--- START OF READING PASSAGE ---

[google-appengine] Replicating of AppEngine [was: Any past scenarios of data getting lost]

Maximillian Dornseif Tue, 03 May 2011 02:38:12 -0700

On May 2, 3:49 pm, Murali Krishna <[email protected]> wrote:
> Hello,
>
> I am writing an application to store some crucial data using datastore
> api. I cannot afford to loose not even single record of possible
> 10million records. Does Google promise that the data be stored without
> any loss? Do they mention this fact in the terms and conditions?


http://groups.google.com/group/google-appengine/msg/8a9a505e8aaee07a
"The short story is: We won't lose your data - we have a robust backup
and
recovery strategy"

Backup on AppEngine seems to be a big thing as feature requests (e.g.
http://is.gd/fQcfXM http://is.gd/KTp65k#) and Usenet (?) discussions
(e.g. http://is.gd/6ObYrY http://is.gd/vo7TFj#) show.

Regulatory requirements force many companies to have a written plan
for
disaster recovery. "Google just doesn't lose data" cant be the answer
here.

Below is my evaluation of the situation and solutions along with code
to
replicate datastore contents to Amazon S3:

## Disaster Recovery on AppEngine and of-site Replication

# In the following paragraphs we consider several disaster scenarios
and how
# to guard against them. Here we are only considering safety
(availability)

--- END OF READING PASSAGE ---
--- START OF STORED RECORDS ---

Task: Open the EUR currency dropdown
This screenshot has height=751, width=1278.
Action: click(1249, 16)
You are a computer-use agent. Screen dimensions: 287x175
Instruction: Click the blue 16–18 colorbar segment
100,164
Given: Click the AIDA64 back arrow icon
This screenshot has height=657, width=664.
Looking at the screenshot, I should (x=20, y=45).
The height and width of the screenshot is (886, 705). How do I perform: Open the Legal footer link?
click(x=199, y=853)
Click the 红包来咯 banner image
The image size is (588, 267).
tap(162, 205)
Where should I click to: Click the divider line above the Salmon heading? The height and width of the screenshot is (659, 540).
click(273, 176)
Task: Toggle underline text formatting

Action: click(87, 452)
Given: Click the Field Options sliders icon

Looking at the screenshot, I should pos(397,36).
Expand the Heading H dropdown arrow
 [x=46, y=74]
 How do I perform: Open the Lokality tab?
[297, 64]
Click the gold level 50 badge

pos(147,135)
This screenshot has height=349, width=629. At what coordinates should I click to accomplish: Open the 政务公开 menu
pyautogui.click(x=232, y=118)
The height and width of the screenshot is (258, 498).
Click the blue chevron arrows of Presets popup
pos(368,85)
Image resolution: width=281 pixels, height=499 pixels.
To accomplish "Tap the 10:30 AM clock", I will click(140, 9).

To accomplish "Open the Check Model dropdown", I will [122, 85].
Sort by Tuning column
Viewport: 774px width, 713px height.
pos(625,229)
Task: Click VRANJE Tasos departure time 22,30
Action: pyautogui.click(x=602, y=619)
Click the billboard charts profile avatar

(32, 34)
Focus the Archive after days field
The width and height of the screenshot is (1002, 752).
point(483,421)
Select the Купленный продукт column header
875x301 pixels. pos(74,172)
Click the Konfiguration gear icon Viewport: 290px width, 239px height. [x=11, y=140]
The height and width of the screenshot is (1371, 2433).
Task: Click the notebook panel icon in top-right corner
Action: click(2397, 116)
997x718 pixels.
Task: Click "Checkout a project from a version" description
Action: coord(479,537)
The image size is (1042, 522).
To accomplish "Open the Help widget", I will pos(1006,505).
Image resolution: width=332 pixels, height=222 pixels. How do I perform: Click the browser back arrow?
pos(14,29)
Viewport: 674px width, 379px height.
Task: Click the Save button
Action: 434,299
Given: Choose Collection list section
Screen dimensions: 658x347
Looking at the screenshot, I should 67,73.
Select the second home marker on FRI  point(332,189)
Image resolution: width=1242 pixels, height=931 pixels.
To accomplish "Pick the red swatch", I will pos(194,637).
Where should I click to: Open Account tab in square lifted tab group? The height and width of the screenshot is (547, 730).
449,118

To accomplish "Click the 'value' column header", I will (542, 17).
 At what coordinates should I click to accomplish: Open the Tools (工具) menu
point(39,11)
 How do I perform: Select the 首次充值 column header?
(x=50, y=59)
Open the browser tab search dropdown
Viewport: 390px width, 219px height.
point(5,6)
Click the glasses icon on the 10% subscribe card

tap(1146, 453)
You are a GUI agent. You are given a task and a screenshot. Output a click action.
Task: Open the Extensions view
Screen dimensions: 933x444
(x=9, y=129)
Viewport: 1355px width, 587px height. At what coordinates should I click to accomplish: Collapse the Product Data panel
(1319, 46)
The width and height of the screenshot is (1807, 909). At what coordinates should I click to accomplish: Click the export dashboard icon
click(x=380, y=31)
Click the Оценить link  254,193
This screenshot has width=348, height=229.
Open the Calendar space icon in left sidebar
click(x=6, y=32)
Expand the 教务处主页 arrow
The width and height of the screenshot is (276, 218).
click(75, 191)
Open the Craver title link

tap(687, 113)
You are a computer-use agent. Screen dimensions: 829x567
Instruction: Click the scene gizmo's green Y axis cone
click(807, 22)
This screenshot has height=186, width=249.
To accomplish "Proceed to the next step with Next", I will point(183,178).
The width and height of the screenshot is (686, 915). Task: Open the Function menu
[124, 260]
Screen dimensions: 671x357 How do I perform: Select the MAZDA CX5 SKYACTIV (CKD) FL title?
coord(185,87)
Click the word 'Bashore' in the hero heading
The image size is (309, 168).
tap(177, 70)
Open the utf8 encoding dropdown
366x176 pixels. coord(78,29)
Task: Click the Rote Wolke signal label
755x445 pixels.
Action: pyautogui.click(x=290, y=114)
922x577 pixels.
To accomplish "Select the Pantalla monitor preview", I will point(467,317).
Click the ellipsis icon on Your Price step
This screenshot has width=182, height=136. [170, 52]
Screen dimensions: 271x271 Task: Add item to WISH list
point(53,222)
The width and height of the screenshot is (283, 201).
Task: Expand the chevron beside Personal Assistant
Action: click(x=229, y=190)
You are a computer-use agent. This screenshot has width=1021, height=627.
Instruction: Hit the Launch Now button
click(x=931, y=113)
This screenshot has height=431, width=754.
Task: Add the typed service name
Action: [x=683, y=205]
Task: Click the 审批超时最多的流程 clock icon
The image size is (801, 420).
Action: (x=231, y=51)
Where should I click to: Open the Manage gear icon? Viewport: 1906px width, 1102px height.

--- END OF STORED RECORDS ---

THE TASKS:
1. Rewrite the AppEngine data-loss thread from "[google-appengine] Replicating of" up to and including "terms and conditions?", putting "database" in place of "datastore".
2. Return every line of the entries that contains the string "list", matching case exactly.

FULL SOLUTIONS:
1.
[google-appengine] Replicating of AppEngine [was: Any past scenarios of data getting lost]

Maximillian Dornseif Tue, 03 May 2011 02:38:12 -0700

On May 2, 3:49 pm, Murali Krishna <[email protected]> wrote:
> Hello,
>
> I am writing an application to store some crucial data using database
> api. I cannot afford to loose not even single record of possible
> 10million records. Does Google promise that the data be stored without
> any loss? Do they mention this fact in the terms and conditions?

2.
Given: Choose Collection list section
Screen dimensions: 271x271 Task: Add item to WISH list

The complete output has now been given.